- [EXERCISE INSTRUCTIONS]
a) According to the text on Claude Gauvreau, how many times was he institutionalized at Saint-Jean-de-Dieu, and over how many years?
b) List every collection of poems by Gauvreau that the Claude Gauvreau text names.
c) Continue the Claude Gauvreau biography, starting after its final sentence.

Claude Gauvreau

Claude GAUVREAU (1925 – 1971)

Sans titre
Ink on Onion Skin paper, 1954
21.5 x 14 centimeters, 8 ½  x 5 ½  inches

Pierre Gauvreau, Saint-Armand, Québec.


Gauvreau pursued classical studies at the Collège Sainte-Marie, and graduated with a B.A in Philosophy from Université de Montréal.

He discovered modern art through his brother Pierre, who attended l’École des beaux-arts, and met painter Paul-Émile Borduas, leader of Les Automatistes. He then became an unconditional advocate of the Automatist Movement of the Montreal Surrealists, and, in 1948 contributed to the Refus Global (“Total Refusal”) Manifesto, which would become a key document of Quebec and Canadian cultural history.

Between 1944 and 1947, he wrote Les Entrailles, a collection of 26 short plays or “dramatic objects”.[1] In 1947, he staged one of these plays, Bien-être, with his muse, actress Muriel Guilbault.

Following Muriel Guilbault’s suicide in 1952, Gauvreau’s fragile emotional stability caused him to be institutionalized ten times over eight years in Montreal psychiatric hospital Saint-Jean-de-Dieu. He continued to write, though. While working for the radio, between 1952 and 1969, he wrote several of his best known works, beginning with Beauté baroque (1952), a novel depicting the life of Muriel, as well as several collections of poems, including Sur fil métamorphose (1956), Brochuges (1956), and Étal Mixte (1968). In 1958, two of Gauvreau’s short plays were performed at École des beaux-arts: La jeune fille et la lune and Les grappes lucides.

- [DATA SECTION]
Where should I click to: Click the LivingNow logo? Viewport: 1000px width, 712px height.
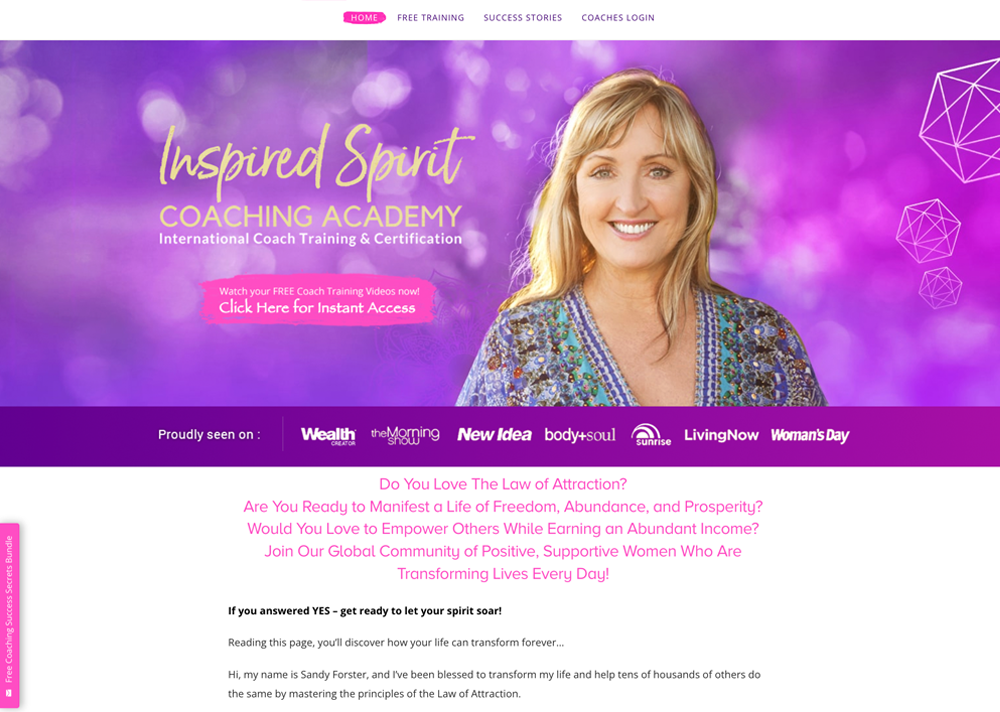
---
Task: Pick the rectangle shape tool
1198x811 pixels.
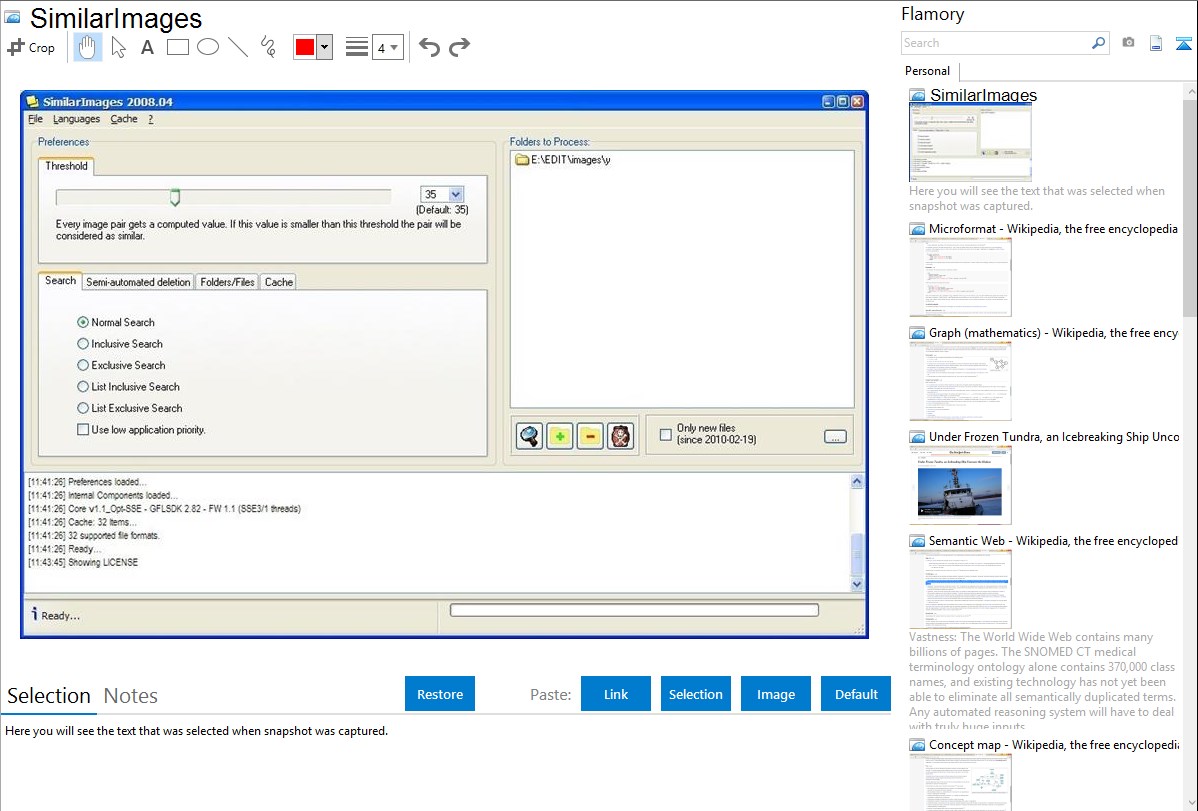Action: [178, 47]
---
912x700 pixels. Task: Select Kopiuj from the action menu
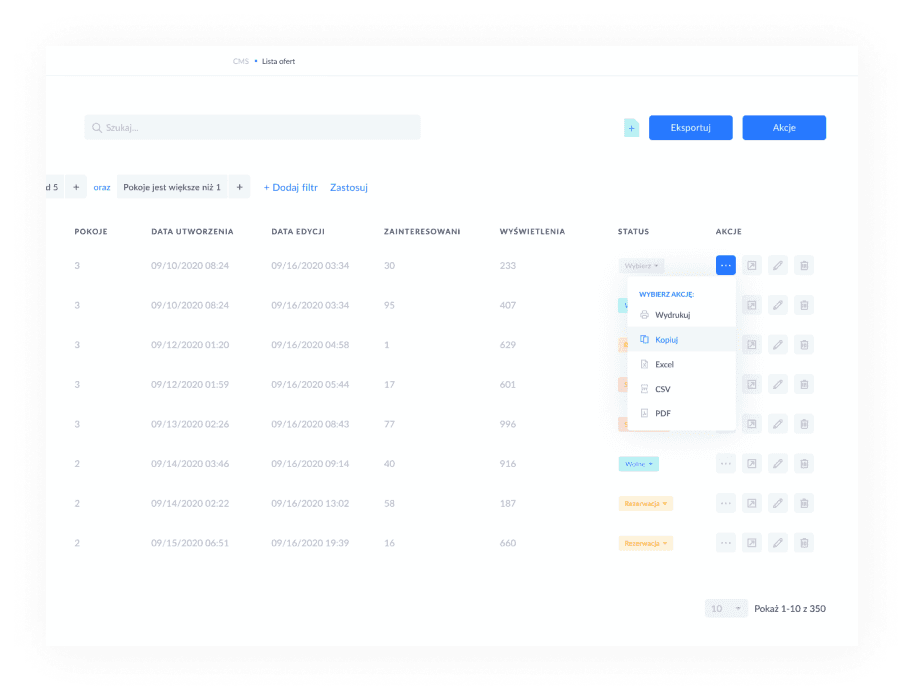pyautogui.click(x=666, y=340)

- [ANSWERS]
a) Ten times over eight years.

b)
Sur fil métamorphose (1956)
Brochuges (1956)
Étal Mixte (1968)

c)
In 1956, at a time he believed he would die, Gauvreau wrote what many consider to be his masterpiece, La charge de l’orignal épormyable (The Charge of the Expormidable Moose).[2][3] Set in a vaguely institutional communal home, the play revolves around Mycroft Mixeudeim, a poet who is envied, plagiarized, mocked and ultimately sacrificed by his fellow housemates. When the play finally premiered in 1970 at Le Gésu in Montreal, the production closed after only a few performances as a result of poor planning and sheer lack of audience.[4] But three years after Gauvreau’s death, in 1974, the play received a successful production at Théâtre du Nouveau Monde, and went on to receive several more productions over time in Quebec, as well as a television adaptation for Radio-Canada Television in 1992.[5]

On March 27, 1970, he participated to La Nuit de la poésie, the greatest festival of the word that has ever taken place in Quebec. On July 7, 1971, Gauvreau fell to his death from the roof of his building. While some considered his death to be a suicide, the coroner ruled the death accidental.

Gauvreau’s final full-length play, Les oranges sont vertes, premiered posthumously in 1972 at Théâtre du Nouveau Monde, and six years after his death, in 1977, Gauvreau’s Complete Creative Works, containing over 1,500 pages of his poetry, prose and drama, was published in Montreal.[6]

The art of Claude Gauvreau was revolutionary. He deconstructed, reconstructed and invented vocabulary through his own form of sound poetry, creating what he called explorean language. His life and work influenced a new generation of Canadian artists, including iconic performance poets The Four Horsemen.